I think the majority of the time at that meeting was spent discussing the potential of doing the loan in that manner, and it was even — I spent a fair amount of time on the phone talking to both some senior officers of our bank and our legal counsel, the Dorsey law firm, to determine if we could legally do a wrap-around loan because it was my impression that we had never done one in the past.
Q. Now would you explain for me, please, what the term "wrap-around loan" meant, as explained in your meeting with Mr. Karnes and Mr. Hess and Mr. Crowley:
A. To me, and I guess basically it applies to this situation, a wrap-around loan was one where a lender put out money on a subordinate basis to another debt issue with the responsibility and ability to cure defaults and make payments on that superior debt.
Q. All right. Did Mr. Karnes — well, obviously he indicated it was his desire to have this wrap-around done. What did Mr. Karnes tell you about any mortgages which may already be on the property?
A. I don't believe I was specifically told what form of financing was involved or related to that piece of land. We were made aware of the fact that some sort of obligation in relation to that land had been incurred between Dial Investment Company, Inc., and the party that presently owned that land. I was not aware of the fact, whether it was in the form of a mortgage or an option to purchase or some other form of obligation.

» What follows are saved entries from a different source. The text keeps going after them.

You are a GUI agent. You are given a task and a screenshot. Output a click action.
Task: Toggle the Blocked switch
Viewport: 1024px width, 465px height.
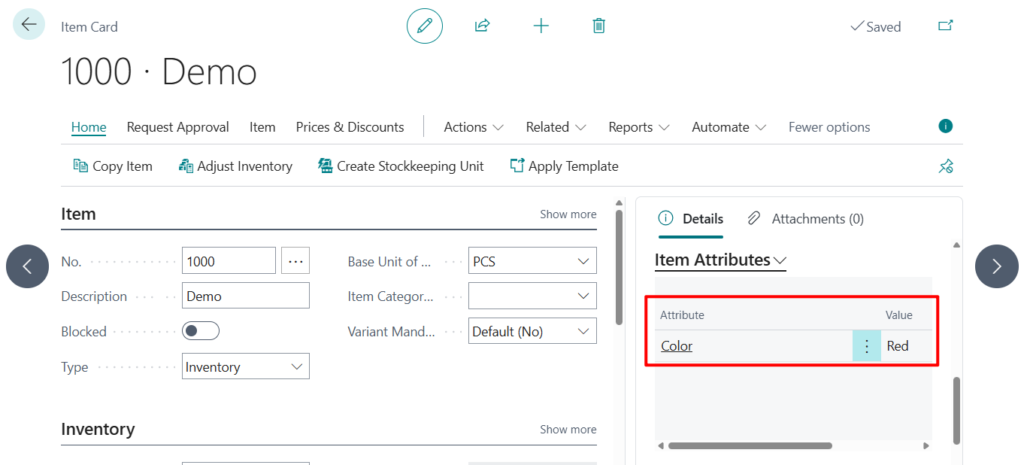[x=201, y=331]
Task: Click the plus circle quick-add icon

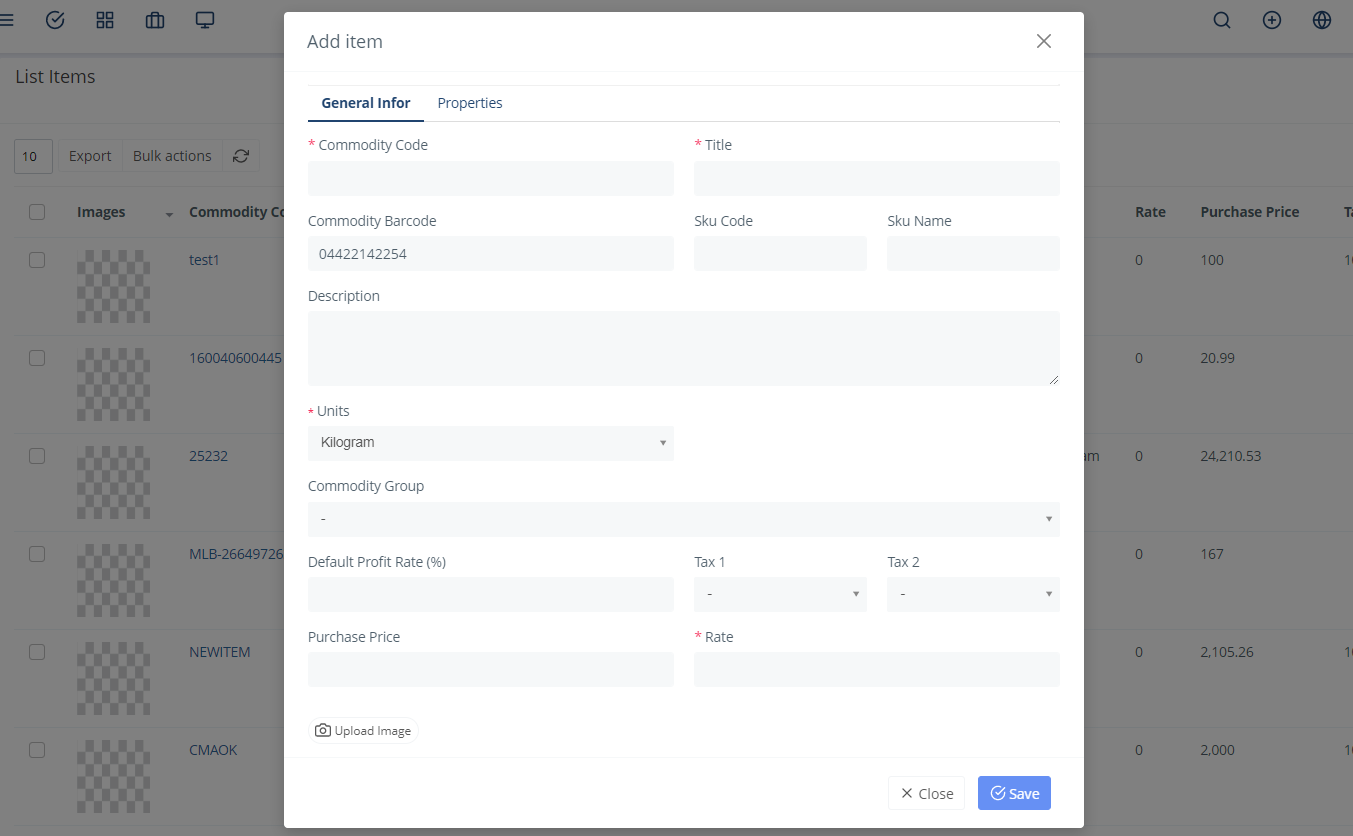Action: coord(1271,19)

Q. But you were aware that, that the superior obligation was there, and I guess the question was whether or not you would wrap around it.
A. The question was whether we were willing to wrap around it.
Q. Right.
A. Some form of debt that was either there or would be there.
Q. All right. Did Mr. Karnes indicate what the total amount of debt was which he asked that you wrap around?
A. The only thing I remember in that relationship was that the amount of debt plus the funds needed to carry that debt over the term of our loan totalled approximately $390,000.00.
. . . . .
Q. Well, prior to that time, were you aware that part of the loan proceeds were going to be used to buy the land?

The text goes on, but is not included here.